Ayers has been a main reason for the growth of Socure’s customer base to include four of the five top U.S. banks and eight of the top 10 card issuers, according to the announcement, as well as the market fit of the company’s products.

Ayers thanked Thimot for his leadership and credited him with laying the groundwork for Socure’s next growth phase.

“When I joined, Socure was a promising startup,” Thimot comments in the announcement. “I was brought in to help make it a great company, and I am so proud to say we have done just that. In my time as CEO, we together built a world class, diverse team, added hundreds of customers, and increased the company valuation significantly. I also had the privilege of spending a lot of time working with and mentoring Johnny. Now it is time to pass the baton. As the original co-founder, Johnny is poised to take Socure to the next level by offering the right products and penetrating the right markets so that Socure is truly built to last.”

Unit21, meanwhile, has partnered with Socure to enable real-time identity verification through the Socure platform, Marketing Technology News writes.

Customers can use Socure ID+ with Unit21’s engine for onboarding workflow to significantly increase onboarding speed and increase customer loyalty, reduce friction for legitimate customers, and block more fraud attempts.
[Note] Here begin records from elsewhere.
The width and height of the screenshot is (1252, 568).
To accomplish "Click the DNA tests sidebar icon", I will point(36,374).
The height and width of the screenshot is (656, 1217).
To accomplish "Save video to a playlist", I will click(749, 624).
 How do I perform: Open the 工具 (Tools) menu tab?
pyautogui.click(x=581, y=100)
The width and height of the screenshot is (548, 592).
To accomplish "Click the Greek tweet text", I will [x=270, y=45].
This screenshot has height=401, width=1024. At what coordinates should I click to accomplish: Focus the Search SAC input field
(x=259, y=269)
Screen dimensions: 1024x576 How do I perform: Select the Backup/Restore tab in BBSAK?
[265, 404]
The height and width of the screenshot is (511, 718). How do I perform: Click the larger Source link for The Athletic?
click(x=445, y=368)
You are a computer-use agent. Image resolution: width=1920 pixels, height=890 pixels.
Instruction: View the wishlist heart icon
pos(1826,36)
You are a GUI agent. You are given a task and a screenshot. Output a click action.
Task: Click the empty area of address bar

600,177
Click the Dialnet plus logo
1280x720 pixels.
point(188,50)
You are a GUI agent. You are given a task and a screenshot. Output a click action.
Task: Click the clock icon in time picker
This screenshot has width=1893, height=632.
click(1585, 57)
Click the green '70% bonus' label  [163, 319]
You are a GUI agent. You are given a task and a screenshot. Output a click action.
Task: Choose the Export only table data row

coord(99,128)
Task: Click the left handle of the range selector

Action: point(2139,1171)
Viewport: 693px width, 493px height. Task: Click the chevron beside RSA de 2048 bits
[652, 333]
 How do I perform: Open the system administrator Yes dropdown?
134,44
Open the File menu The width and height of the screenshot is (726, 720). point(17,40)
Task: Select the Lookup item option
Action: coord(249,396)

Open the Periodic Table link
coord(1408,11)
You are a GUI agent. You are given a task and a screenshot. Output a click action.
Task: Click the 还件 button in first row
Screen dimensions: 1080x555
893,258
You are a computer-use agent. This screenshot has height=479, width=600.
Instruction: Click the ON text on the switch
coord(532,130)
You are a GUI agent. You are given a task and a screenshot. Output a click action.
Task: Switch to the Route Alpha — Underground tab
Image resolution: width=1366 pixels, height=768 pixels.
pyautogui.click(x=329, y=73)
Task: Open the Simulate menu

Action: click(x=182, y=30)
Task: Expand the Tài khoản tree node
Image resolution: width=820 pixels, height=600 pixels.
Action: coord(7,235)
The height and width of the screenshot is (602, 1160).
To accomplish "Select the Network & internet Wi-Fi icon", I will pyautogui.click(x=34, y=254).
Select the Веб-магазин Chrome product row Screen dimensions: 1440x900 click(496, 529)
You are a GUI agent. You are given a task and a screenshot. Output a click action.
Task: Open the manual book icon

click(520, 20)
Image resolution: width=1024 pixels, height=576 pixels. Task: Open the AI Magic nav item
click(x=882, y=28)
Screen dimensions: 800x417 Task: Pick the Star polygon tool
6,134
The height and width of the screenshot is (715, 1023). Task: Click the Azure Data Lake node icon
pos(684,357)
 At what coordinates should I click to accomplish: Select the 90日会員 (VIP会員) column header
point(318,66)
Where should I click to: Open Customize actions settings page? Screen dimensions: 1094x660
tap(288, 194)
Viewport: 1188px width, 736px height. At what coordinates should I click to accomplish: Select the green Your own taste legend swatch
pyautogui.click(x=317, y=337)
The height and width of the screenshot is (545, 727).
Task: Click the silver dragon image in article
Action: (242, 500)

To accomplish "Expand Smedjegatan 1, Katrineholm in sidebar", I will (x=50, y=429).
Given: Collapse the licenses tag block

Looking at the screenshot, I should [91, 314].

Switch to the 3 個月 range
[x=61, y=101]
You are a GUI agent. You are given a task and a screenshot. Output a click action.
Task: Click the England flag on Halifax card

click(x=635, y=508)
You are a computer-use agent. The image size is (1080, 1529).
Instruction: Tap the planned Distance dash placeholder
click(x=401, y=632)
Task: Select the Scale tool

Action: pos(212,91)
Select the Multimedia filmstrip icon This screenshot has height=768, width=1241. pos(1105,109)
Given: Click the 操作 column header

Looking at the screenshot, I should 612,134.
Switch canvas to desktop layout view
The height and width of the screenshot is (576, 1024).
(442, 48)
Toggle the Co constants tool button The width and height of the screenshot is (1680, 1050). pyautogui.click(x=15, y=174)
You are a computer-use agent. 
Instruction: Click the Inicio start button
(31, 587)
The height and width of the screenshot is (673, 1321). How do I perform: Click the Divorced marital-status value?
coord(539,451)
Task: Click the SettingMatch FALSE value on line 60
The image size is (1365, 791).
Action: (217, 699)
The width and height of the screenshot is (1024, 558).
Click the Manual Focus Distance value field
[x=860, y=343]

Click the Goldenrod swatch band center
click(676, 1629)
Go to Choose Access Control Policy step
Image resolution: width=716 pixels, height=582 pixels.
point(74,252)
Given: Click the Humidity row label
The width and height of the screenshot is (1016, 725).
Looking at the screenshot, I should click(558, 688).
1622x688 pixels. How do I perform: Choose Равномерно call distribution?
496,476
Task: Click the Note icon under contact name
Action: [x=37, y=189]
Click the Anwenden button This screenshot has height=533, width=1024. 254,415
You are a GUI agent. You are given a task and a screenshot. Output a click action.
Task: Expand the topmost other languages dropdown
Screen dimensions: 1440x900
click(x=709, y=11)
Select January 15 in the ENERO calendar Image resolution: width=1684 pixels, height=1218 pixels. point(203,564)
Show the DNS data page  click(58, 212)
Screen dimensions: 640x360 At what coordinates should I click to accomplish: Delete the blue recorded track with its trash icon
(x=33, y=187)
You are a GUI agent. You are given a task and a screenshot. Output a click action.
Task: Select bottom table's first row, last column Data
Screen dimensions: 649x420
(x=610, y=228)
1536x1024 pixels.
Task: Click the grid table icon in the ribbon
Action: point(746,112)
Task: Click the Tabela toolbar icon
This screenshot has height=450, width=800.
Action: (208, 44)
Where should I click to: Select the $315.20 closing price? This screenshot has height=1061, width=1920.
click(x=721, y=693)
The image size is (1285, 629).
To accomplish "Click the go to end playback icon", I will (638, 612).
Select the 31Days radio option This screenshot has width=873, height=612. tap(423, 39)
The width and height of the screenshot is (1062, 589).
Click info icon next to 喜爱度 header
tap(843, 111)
Socure’s “Day Zero” digital identity verification combines with Unit21’s no-code approach to enable customers to easily create complex decisioning workflows, according to the report.

Unit21 recently raised $13 million in a Series A funding round to build out its flexible transaction monitoring rules engine and case management system.

Socure recently launched a solution for omnichannel biometrics and ID document verification.

BrainChip appoint new director

BrainChip has appointed Todd Viera as Director of Technical Sales, in which role he will focus on strategic customer adoption and implementation of the company’s Akida neuromorphic processor in a range of industries.

The company is targeting aerospace, autonomous vehicle, medicine and cybersecurity applications, and smart edge devices like sensors and cameras. Facial recognition, gesture recognition and sound detection are among the applications the Akida Neuromorphic System-on-Chip, Akida Development Environment and related IP are being used for.

Viera brings more than 25 years of experience in engineering and technical sales expertise related to chip design, electronic design automation, and intellectual property. Most recently he was director of field sales engineers at ARM.

“As AI/ML processing evolves, there are more and more applications and industries where BrainChip’s technology can be deployed, and that is both an opportunity for the company and for all of society,” comments Vierra. “I am thrilled and proud to join a company that is enabling new innovations in science, healthcare, transportation, security, defense, and more.”

BrainChip Founder and CTO Peter van der Made will present a talk on brain-inspired applications, including face biometrics, at the Brain Inspired Computing Congress. These applications are based on event-based neural networks trained by BrainChip with spike-timing-dependent plasticity (STDP).

The Brain Inspired Computing Congress will be held on November 18 and 19, 2020, as a virtual event.

“Unlike conventional artificial intelligence networks, event-based processing is capable of continuous incremental learning and can adapt to new information. This capability can result in a superior standard of ‘intelligence’ and more closely resembles the human brain,” says van der Made. “BrainChip’s work in event-based neural processing is paving the way for these brain inspired applications in commercial and beneficial AI.”

Van der Made published a book titled ‘Higher Intelligence: How to Create a Functional Artificial Brain’ in 2013.

ID.me hiring 1,000 to support explosive growth

ID.me has announced plans to hire more than 1,000 new employees for its Northern Virginia offices by the end of 2021, local outlet WTOP reports, following explosive growth during the pandemic as processes requiring identification move online.

The positions the company is hiring for include engineering, customer support, sales and marketing jobs.

The hiring spree represents a major change for the company, which currently has around 350 employees.

ID.me is based in McLean, Virginia, and has two new offices in Tysons.